De pronto, se sorprendió pensando en el chico. El señor Bryan Adams de Ninguna Parte, EE.UU. Había un montón de chicos como él. Y también un montón de adultos como él, que se arrastraban por las carreteras como arbustos muertos movidos por el viento, siempre dispuestos a robarte la cartera, a decirte «Te jodes, encanto» y echar a correr. Uno podía dejar de llevar a autoestopistas, instalarse una alarma en casa, cosa que también había hecho, pero el mundo seguía siendo duro, un mundo en el que los aviones caían del cielo, en el que los locos podían aparecer por cualquier esquina, y en el que siempre podía tomarse alguna medida de seguridad más. Al fin y al cabo, tenía una esposa en la que pensar.

Y un hijo.

Sería conveniente que Jack guardara la boca saltarina encima de su mesa. Por si acaso pasaba algo.

Por si acaso.

—Gracias por guardarla —dijo por fin mientras cogía la boca saltarina por los pies con todo cuidado—. Creo que a mi hijo le encantará aunque esté rota.

—Dele las gracias a Scoot, no a mí. ¿Quiere una bolsa? —inquirió con una sonrisa—. Tengo bolsas de plástico… Nada de agujeros, se lo garantizo.

Hogan meneó la cabeza y se guardó la boca en un bolsillo de la cazadora.

—La llevaré aquí —repuso al tiempo que le devolvía la sonrisa—. Bien a mano.

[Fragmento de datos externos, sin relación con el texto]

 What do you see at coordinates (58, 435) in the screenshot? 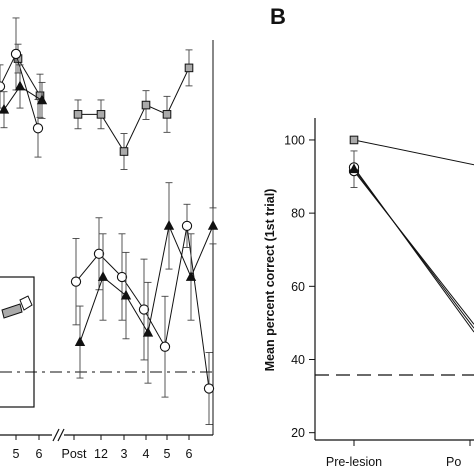
I see `axis-break-marker` at bounding box center [58, 435].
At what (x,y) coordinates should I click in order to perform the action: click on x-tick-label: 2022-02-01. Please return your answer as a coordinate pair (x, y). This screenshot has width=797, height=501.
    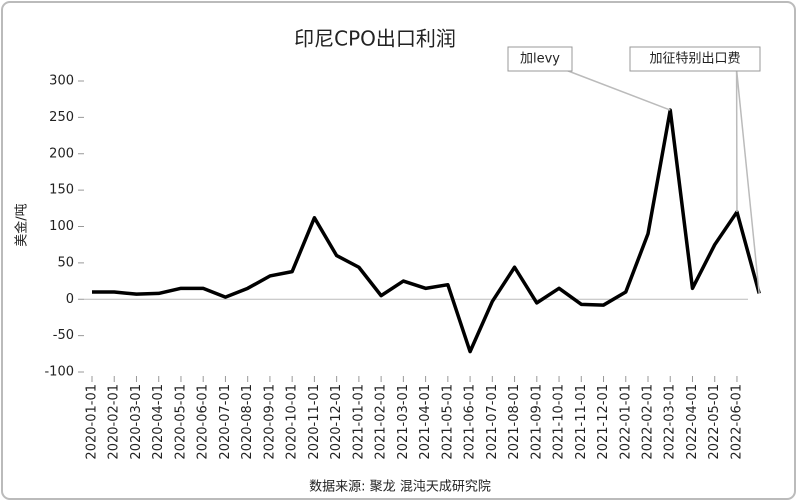
    Looking at the image, I should click on (648, 422).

—Como quiera. Vuelva por aquí —exclamó mientras Hogan se dirigía hacia la puerta—. Hago unos bocadillos de ensalada de pollo estupendos.

—No lo dudo. Volveré —aseguró Hogan.

Salió al porche, bajó los escalones y se detuvo un momento bajo el sol del desierto, con una sonrisa pintada en el rostro. Se sentía bien. Se sentía bien a menudo aquellos días. Se había convencido de que así era como había que sentirse.

A su izquierda, Lobo, el Increíble Perro Salvaje de Minnesota, se puso en pie, empujó el hocico por entre el alambre cruzado de la jaula y ladró. En el bolsillo de Hogan, la boca saltarina emitió un solo chasquido. Fue un sonido débil, pero Hogan lo oyó… y percibió un movimiento. Se dio una palmadita en el bolsillo.

—Tranquilo, amigo —susurró.

Hogan atravesó el patio con prontitud, subió a su nueva furgoneta Chevrolet y se puso en camino hacia Los Ángeles. Había prometido a Lita y a Jack que llegaría a casa a las siete, a las ocho como máximo, y le gustaba cumplir sus promesas.